Surrounding the class of 2004 at Oxford Hills Comprehensive High School was a crowd of their relatives and friends, teachers and administrators, gathered at the Don Gouin Athletic Field to celebrate their graduation.

“Well this is it – the Big Kahuna,” said Jennifer Johnson, class vice president, in welcoming remarks. Johnson urged her classmates to “find that path that makes you truly happy,” and then said “Good luck and congratulations. We made it!”

Principal Joe Moore, quoting Thomas Jefferson, said that democracy depends on the “diffusion of knowledge among the people,” and told the graduates that the education they’d received at OHCHS was their foundation for the future.

“Don’t forget the lessons of love, caring, trust and honesty that you’ve learned here,” he said.
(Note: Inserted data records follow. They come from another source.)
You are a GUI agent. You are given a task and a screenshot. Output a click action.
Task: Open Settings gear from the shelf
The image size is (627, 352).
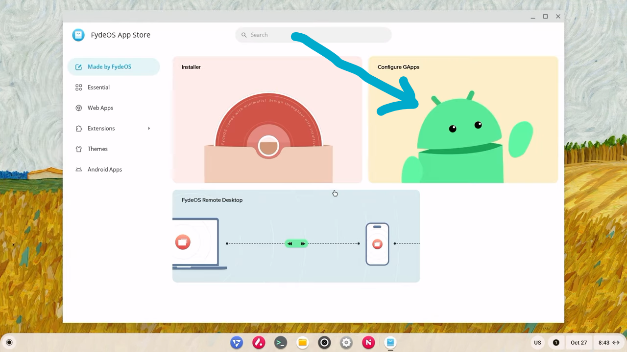(346, 343)
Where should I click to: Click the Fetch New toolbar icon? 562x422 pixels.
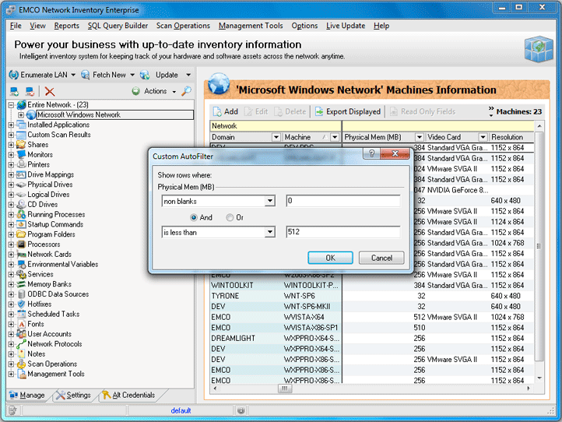84,75
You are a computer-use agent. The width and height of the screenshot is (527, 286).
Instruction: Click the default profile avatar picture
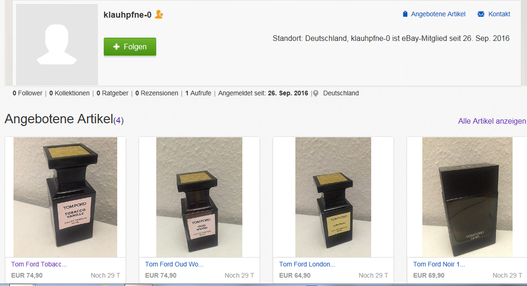click(57, 44)
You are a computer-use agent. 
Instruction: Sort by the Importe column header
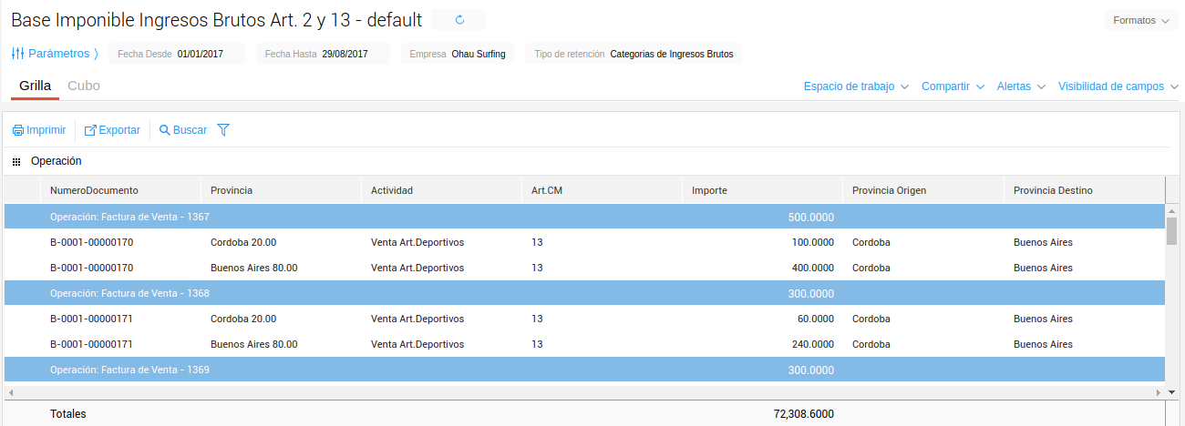709,190
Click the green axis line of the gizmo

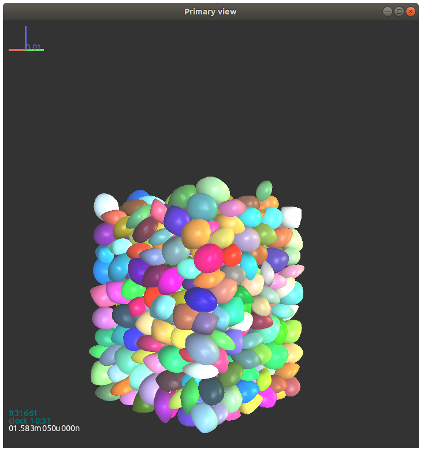click(38, 50)
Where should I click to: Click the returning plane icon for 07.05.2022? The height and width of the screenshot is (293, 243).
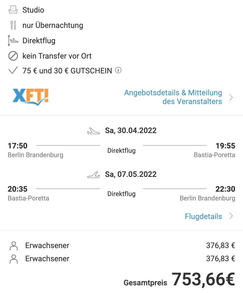[x=94, y=175]
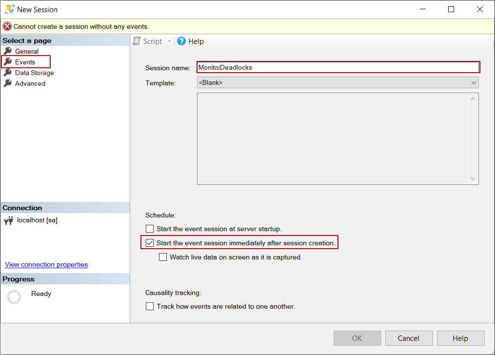Click the wrench icon beside General page
Image resolution: width=495 pixels, height=355 pixels.
[x=9, y=51]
And like Johnson, he urged them to seek happiness in life.

Class salutatorian Robert McVety followed with a speech filled with thanks to his parents, his other family members, his coaches and his teachers.

“Oxford Hills is definitely blessed to have such a great teaching staff,” he said.

McVety told the crowd that “success is in the eye of the beholder” and warned his classmates against becoming obsessed by material things.

“Many people have put on a mask to fit in,” McVety said. He recalled time spent with ski instructors who’d opted not to go on to college.

At first, he said he wondered at their apparent lack of ambition. But then he realized that “This is a lifestyle that they chose. I had no right to criticize them.”

Valedictorian Sienna Tinsley had a similar message of tolerance to share. She said she was afraid when he entered high school after being home-schooled all her life. What would people think of her?

But then she realized that “fear stems from ignorance,” and that those fears dissolved when she got to know her fellow classmates.

Tinsley said it is important in life to have the courage to try new things, because that’s the key to change and growth.

“When in doubt, make a fool of yourself,” she said. “When in doubt, leap.”

Even something as big as religion, she said, need not divide people if they are willing to look for common ground. The biblical golden rule of “Do unto others as you would have them do unto you” is found in similar form in all of the world’s great religions, she said.

Tinsley also urged her classmates to “always try your hardest at whatever you do” and to not forget “to be a kid” as they take on the responsibilities of adulthood.

“Good luck, everyone, I love you all.”

Commencement speaker Ken Carstens, an ordained minister who fought against apartheid in his home country of South Africa, told the students he was amazed at their depth of knowledge and understanding about issues when he met with some of them earlier in the week.

Carstens said Thomas Jefferson warned that if the power in government ever shifted to the banking institutions, the experiment of democracy would be over.

Saying the current government is indeed controlled by the wealthiest people, Carstens said “Is the experiment over? Let it not be over, my friends. If you can see what I saw when I was your age, you can do it now. You can re-establish a genuine democracy.”